The artificial wall between Xbox players and PC gamers will get torn down with Microsoft's upcoming Windows 10, which allows streaming of Xbox One games to PCs and even lets gamers on the two disparate platforms play together.
The announcement was one of several made by Microsoft to show the company's commitment to PC gamers.
"We will treat gaming on Windows 10 with as much passion and energy as we have on the Xbox One," said Phil Spencer, the Xbox One division chief Phil Spencer.
In addition to streaming games long confined to the Xbox One, Spencer showed off DirectX 12 on Windows 10 and announced a new game DVR feature that will be built into the new OS as well.
DX12 to cut power
DirectX 12 has long been expected as part of the new OS, and Spencer showed off how effective the API will be by showing an upcoming Futuremark demo. The demo ran DirectX11 on one side, eventually bogging down to zero frames per second while the DirectX12 demo continued to zip along as more and more objects were added to the screen.
The surprising news about DirectX12 though is its apparent power savings. Spencer said a game running on DirectX 12 would cut power consumption in half over DirectX 11. Microsoft said the savings would help tablet and phone gaming, but such drastic power savings should also greatly increase gaming on a laptop if true.
Spencer's real surprise is Microsoft's intention to allow PC gamers and Xbox One gamers to play together in some games that support the feature. There have been occasional cross-over capabilities with PC and Xbox players in the past, but they've never ended well.
For those who won't play together though, Spencer also announced upcoming support for the streaming of Xbox One games to any Windows 10 PC or tablet.

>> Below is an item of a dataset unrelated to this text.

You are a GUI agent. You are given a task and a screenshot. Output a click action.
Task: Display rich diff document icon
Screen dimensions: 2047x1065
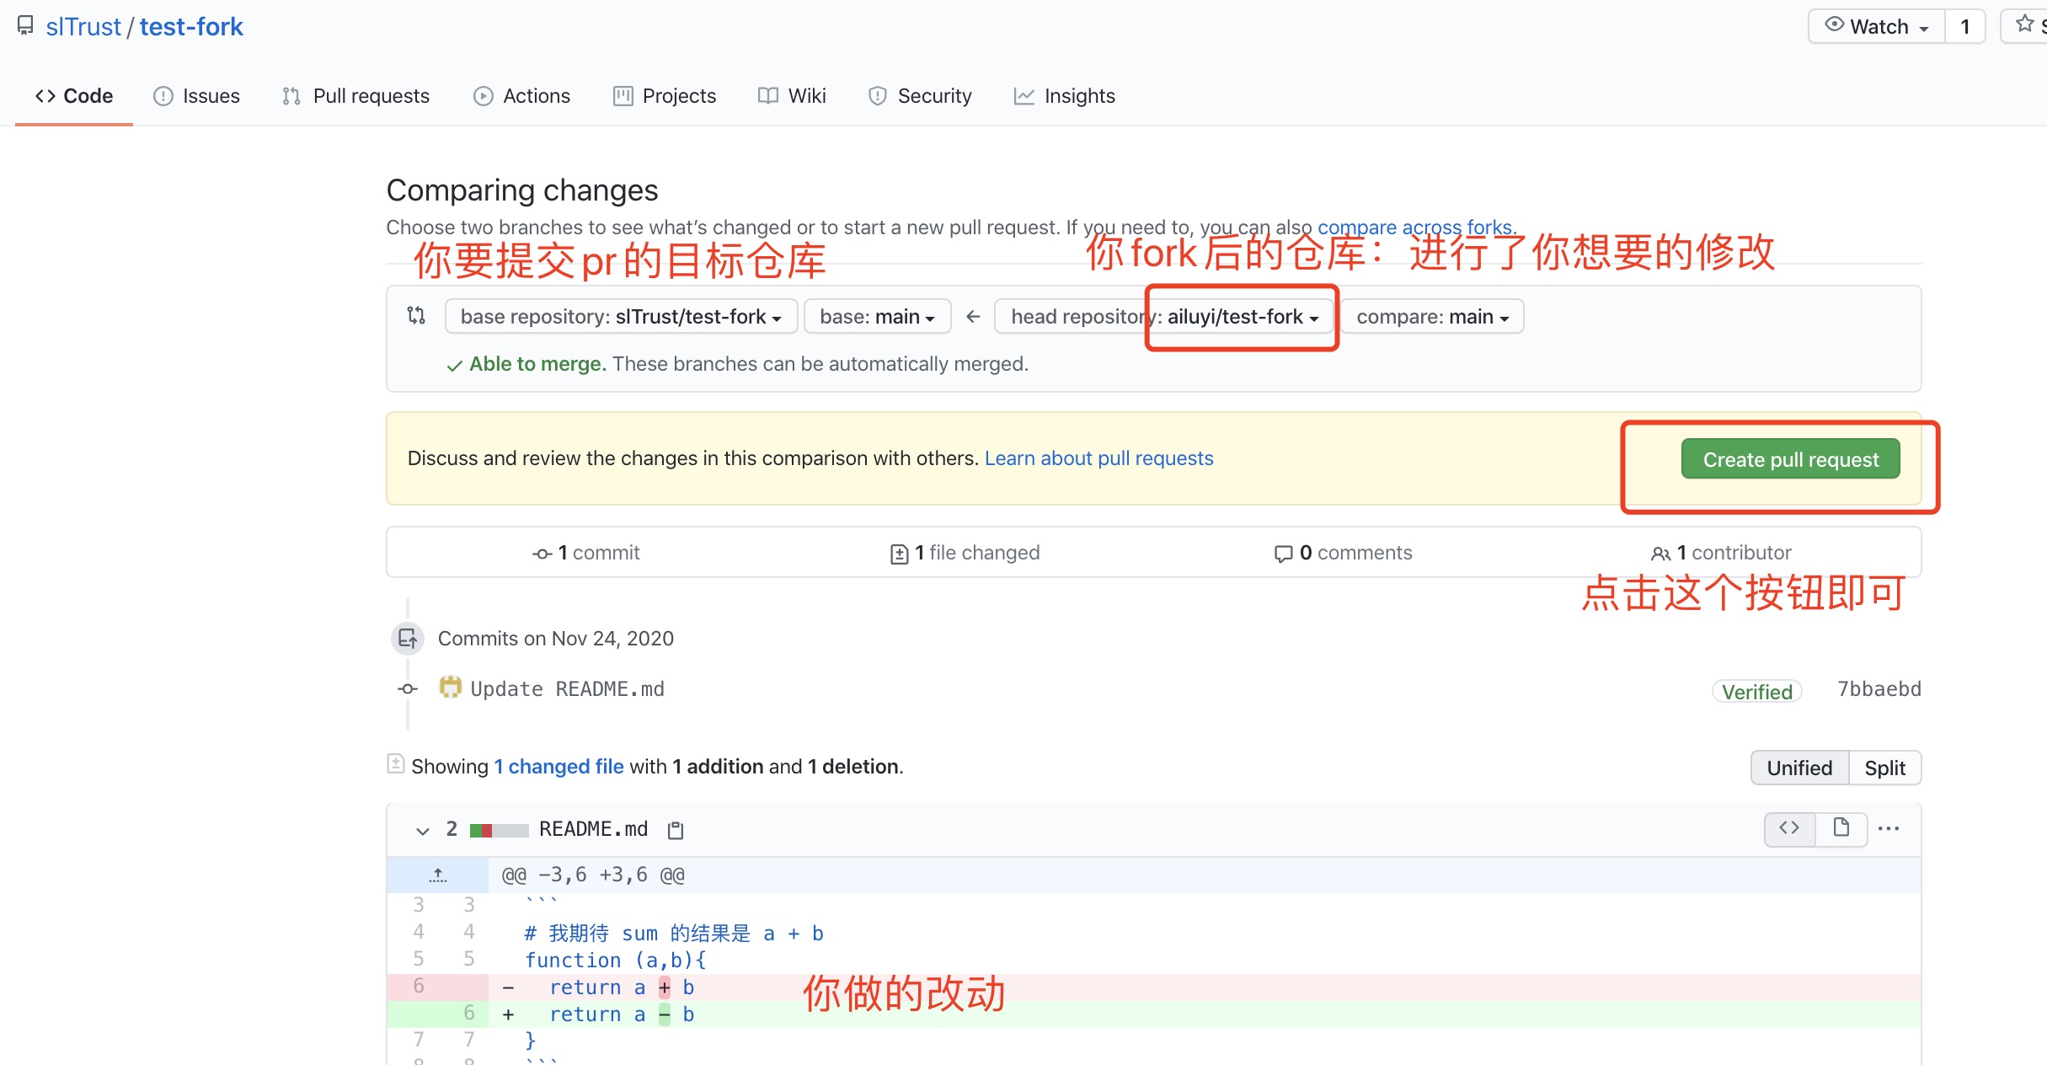click(1841, 828)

Windows 10's other gaming features will also include a game DVR mode similar to Nvidia's ShadowPlay that allows a player to hit Windows-G and record the last 30 seconds of game play.
The game DVR mode is a nod of the head to the increasingly social aspect of gaming. Microsoft said you'll be able to take those 30-second moments of epic gaming and be able to share them using the included Xbox App that will be bundled into Windows 10 devices. The app will let you chat, post achievements, and start Skype calls between gamers.